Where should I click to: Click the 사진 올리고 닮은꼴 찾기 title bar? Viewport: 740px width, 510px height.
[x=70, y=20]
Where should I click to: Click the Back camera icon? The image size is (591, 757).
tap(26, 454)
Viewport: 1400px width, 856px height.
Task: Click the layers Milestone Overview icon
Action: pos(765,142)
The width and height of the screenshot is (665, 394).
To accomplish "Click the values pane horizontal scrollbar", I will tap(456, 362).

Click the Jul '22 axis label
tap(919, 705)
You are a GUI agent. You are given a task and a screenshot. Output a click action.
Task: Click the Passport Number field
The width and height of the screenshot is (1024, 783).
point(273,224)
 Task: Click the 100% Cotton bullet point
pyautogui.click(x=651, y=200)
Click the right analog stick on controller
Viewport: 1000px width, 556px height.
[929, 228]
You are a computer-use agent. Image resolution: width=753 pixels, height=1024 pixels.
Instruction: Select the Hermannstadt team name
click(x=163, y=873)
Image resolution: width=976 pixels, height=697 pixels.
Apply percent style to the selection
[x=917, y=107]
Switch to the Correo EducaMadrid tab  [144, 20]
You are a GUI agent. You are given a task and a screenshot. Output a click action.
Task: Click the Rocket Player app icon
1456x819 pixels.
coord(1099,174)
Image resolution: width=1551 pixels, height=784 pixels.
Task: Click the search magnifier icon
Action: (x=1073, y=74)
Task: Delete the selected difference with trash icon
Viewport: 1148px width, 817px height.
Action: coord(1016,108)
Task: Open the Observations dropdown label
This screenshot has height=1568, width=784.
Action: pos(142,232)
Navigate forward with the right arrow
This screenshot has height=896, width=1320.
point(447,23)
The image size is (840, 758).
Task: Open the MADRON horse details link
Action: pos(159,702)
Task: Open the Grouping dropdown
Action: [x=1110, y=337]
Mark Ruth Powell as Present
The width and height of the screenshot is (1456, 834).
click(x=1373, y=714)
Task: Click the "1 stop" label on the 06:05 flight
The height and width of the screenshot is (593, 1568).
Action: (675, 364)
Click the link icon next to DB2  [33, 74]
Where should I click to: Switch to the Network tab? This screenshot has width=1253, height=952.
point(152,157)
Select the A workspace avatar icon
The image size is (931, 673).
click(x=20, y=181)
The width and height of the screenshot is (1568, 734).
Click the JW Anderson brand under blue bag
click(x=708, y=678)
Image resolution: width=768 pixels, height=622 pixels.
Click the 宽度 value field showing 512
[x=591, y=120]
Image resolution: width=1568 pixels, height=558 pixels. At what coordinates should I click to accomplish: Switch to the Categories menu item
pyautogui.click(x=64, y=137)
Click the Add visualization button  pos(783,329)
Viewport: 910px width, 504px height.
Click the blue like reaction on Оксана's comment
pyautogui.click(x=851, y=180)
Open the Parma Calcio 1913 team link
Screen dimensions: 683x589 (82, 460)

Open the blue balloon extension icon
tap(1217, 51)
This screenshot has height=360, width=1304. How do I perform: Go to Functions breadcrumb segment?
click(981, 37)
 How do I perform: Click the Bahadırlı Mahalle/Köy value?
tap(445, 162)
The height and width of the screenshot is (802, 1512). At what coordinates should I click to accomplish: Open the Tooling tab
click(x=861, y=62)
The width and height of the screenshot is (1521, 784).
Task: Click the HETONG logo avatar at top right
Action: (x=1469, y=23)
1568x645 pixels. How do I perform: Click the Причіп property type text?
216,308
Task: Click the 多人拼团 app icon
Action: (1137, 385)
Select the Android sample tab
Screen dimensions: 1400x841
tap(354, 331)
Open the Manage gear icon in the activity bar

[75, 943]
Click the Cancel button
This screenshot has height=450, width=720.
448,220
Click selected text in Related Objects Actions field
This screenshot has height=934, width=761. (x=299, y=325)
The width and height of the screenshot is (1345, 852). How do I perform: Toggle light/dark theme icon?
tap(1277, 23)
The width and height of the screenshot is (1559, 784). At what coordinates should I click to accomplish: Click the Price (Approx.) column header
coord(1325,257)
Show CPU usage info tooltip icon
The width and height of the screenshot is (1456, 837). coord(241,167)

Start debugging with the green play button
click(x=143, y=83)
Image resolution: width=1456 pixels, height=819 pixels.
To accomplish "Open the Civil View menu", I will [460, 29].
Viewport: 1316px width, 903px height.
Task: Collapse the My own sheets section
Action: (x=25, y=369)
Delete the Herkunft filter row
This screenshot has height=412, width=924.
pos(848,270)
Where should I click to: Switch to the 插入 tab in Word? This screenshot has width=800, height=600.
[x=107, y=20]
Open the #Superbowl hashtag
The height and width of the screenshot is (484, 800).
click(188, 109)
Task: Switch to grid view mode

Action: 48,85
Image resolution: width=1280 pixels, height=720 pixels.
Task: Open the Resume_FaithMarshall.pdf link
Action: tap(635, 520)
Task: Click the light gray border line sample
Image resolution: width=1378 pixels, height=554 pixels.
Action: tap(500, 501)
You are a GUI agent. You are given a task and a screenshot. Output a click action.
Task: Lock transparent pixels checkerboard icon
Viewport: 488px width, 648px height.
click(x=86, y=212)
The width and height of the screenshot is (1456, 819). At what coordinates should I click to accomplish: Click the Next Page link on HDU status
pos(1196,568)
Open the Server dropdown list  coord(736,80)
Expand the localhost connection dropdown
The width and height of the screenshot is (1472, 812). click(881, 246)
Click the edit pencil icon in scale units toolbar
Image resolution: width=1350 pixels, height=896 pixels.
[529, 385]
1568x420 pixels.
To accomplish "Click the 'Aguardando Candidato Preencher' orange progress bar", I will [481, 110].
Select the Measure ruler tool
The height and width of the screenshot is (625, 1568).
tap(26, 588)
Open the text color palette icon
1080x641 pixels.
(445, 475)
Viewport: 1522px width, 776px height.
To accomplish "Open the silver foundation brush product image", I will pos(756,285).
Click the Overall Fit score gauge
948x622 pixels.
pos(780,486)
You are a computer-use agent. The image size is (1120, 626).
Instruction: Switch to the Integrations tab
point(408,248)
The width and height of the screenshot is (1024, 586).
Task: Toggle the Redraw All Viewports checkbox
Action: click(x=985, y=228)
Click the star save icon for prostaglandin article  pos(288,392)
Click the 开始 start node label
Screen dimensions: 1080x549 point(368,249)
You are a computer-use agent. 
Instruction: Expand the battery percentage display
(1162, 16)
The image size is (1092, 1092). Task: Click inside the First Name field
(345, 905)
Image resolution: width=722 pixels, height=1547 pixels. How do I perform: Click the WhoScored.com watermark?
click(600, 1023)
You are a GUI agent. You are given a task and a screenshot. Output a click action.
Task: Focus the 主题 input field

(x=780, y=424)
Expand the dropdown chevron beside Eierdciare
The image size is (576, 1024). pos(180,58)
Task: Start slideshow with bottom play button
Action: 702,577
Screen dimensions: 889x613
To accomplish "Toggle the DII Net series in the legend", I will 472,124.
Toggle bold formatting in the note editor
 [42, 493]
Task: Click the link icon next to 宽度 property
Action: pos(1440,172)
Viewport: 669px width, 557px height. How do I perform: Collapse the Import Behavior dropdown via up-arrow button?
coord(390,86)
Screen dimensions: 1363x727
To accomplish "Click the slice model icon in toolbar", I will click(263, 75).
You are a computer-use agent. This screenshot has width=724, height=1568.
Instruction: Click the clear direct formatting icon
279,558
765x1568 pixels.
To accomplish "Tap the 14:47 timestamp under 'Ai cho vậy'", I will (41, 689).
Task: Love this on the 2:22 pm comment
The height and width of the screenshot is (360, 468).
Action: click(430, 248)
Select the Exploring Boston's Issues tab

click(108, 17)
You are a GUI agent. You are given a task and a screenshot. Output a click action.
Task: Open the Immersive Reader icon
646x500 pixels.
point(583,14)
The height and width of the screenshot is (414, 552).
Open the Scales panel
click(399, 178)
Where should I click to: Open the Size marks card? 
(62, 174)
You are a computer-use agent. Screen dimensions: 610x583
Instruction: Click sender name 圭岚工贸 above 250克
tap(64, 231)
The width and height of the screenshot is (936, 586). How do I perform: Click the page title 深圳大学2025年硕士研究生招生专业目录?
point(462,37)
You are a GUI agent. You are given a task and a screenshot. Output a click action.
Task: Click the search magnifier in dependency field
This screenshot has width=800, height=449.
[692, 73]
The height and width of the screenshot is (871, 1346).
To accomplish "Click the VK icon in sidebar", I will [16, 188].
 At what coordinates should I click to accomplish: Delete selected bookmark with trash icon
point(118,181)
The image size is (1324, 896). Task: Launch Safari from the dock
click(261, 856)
= = = = = = =
▶ THE TASK: Repeat the material above, starting with its first line and going on through the line with "point(273,224)", both included.

▶ THE RESULT:
Where should I click to: Click the 사진 올리고 닮은꼴 찾기 title bar? Viewport: 740px width, 510px height.
[x=70, y=20]
Where should I click to: Click the Back camera icon? The image size is (591, 757).
tap(26, 454)
Viewport: 1400px width, 856px height.
Task: Click the layers Milestone Overview icon
Action: pos(765,142)
The width and height of the screenshot is (665, 394).
To accomplish "Click the values pane horizontal scrollbar", I will tap(456, 362).

Click the Jul '22 axis label
tap(919, 705)
You are a GUI agent. You are given a task and a screenshot. Output a click action.
Task: Click the Passport Number field
The width and height of the screenshot is (1024, 783).
point(273,224)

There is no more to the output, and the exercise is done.